Tennis teams hardly come any more veteran than the SMU men's roster. 
 
Entering the 2023 spring season, the Mustangs are loaded with players who have taken part in college tennis at the highest level for multiple years. They've been to the postseason and understand the commitment required to succeed. 
 
More importantly, they all have a hunger for something bigger. 
 
"Last year, we had one of the better seasons SMU has had in quite a while and we brought back a lot of our core guys and brought in a lot of older experienced guys that are going to play a really big role for us – and everybody on the team is a year older, so it's more experience," junior captain Adam Neff said. "While there's a lot of other teams that got better as well, if we can just kind of manage our work and go out there and have fun, we should set ourselves up to be in a pretty good position."
 
That good position is a far cry from where things stood just five seasons ago. Coach Grant Chen inherited a team that only won nine matches the year before he arrived and failed to pick up an American Athletic Conference regular season victory. While his first team won more matches (12) and did pull a conference tournament first-round upset, SMU still finished at the bottom of the AAC standings. 
 
The rebuild has been slow and steady, hampered by COVID cancellations and the restrictions that came with it. 
 
Last year, the Mustangs went 22-7 overall and won the AAC regular season and conference tournament titles, en route to the team's first NCAA postseason bid since 2017. SMU battled LSU to a heartbreaking 4-3 loss to end the season. 
 
The result is a far cry from a winless conference campaign, but both scenarios have played a key part in preparing the team for what's next. 
 
"There's a certain level of trust in my players knowing there's unfinished business.
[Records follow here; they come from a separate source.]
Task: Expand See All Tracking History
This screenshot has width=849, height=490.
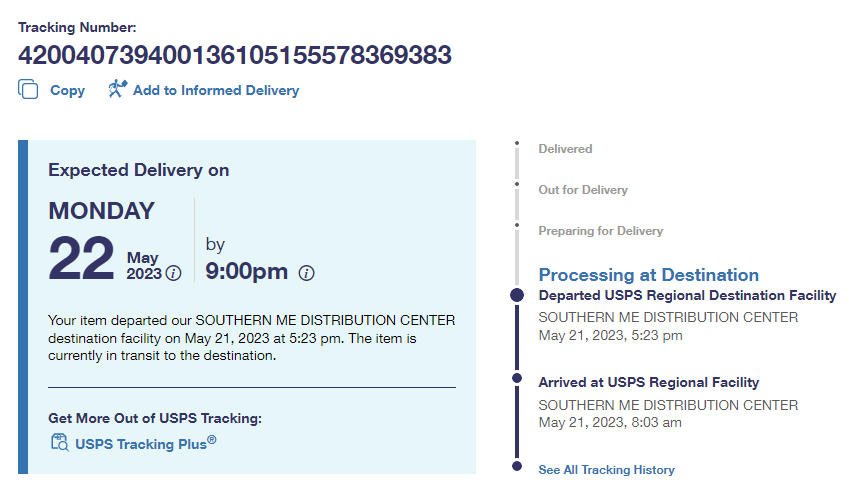Action: pos(606,470)
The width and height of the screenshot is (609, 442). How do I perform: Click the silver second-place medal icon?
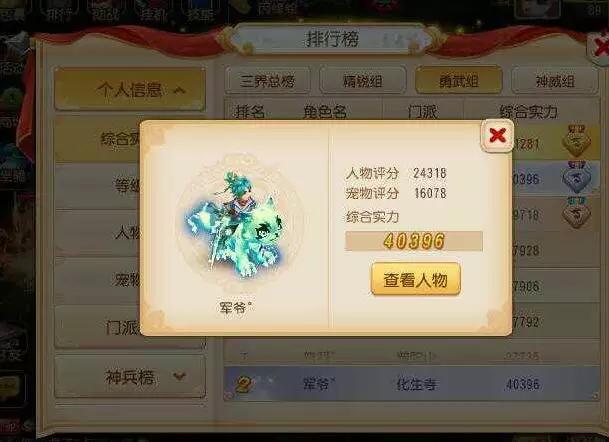click(576, 178)
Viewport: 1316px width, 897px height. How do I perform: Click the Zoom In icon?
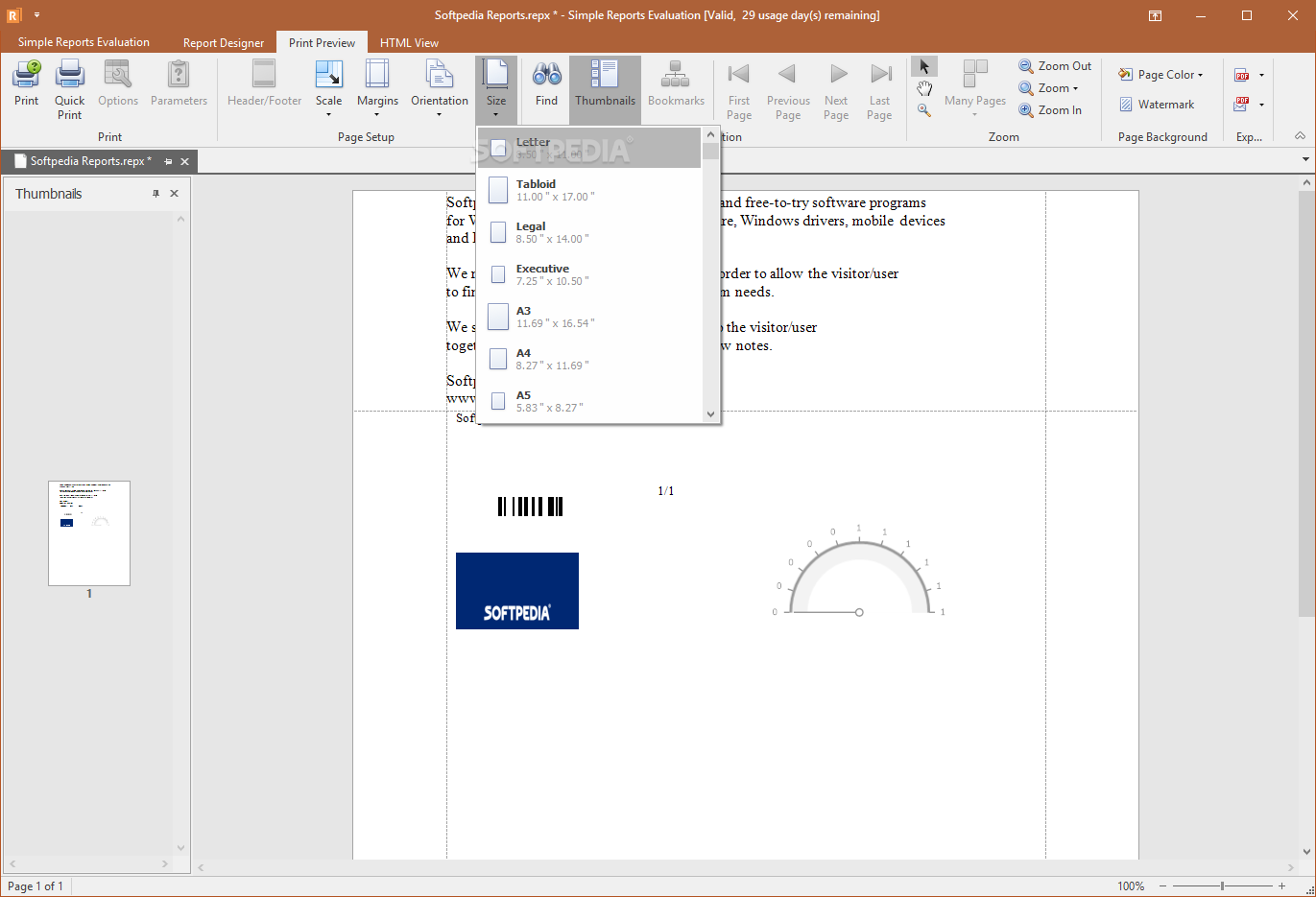[x=1026, y=110]
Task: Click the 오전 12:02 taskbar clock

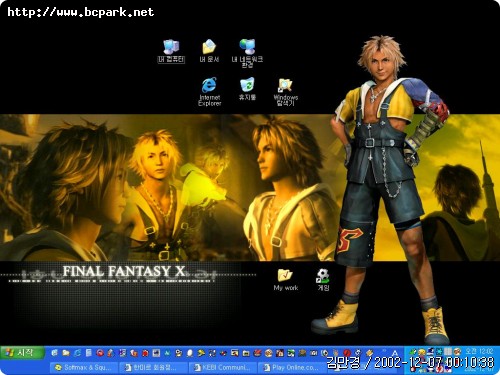Action: point(479,351)
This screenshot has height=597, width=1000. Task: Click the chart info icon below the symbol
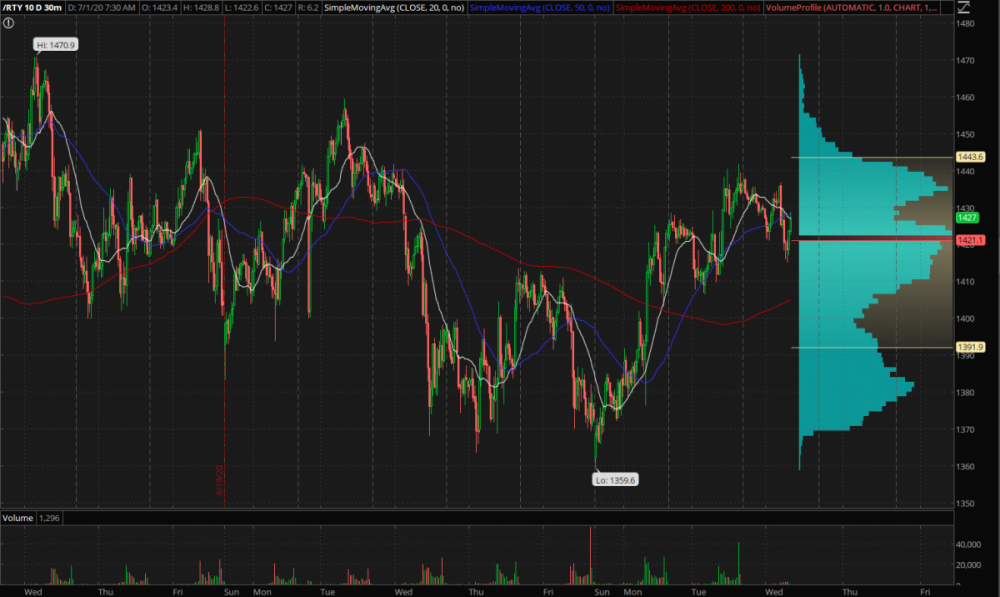click(9, 22)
We really believe we had some opportunities that we let slip (against LSU)," Chen said. "I think they really have that chip on the shoulder to further what this program has done and it's been a really big transformation. We went from last in the conference back in 2018 to top of the conference this past year. The aura and mindset has really shifted. It's going to be a fun time to see what the next step is and where we go from here and the next level of what they accomplish."
Returners like Neff, Liam Krall and Julian Steinhausen highlight a roster of returning talent, along with a quartet of grad transfers from schools like UCLA, Texas A&M, South Florida and Michigan State, has SMU believing it can repeat last year's success and do even more. 
 
It all starts at 10 a.m. on Thursday with Prairie View A&M at the Syslinger/Altec Tennis Complex. 
 
When asked about the goals for the year, Neff spoke of things like playing for the guy next to you, focusing on doing the little things right both at practice and during a match, and not getting too far ahead. But even he admits hosting an NCAA regional in Dallas would be something the program would relish. 
 
Now, the Mustangs just have to earn it. 
 
"There's this old famous line that goes, 'It's hard to get to the top of the mountain – to stay is even harder.' I think that's the kind of idea of this season – we want to take it even further," Chen said. "And that's not just in the conference, but on a national scale and being able to assert ourselves as one of the top Texas schools and remain high in our conference."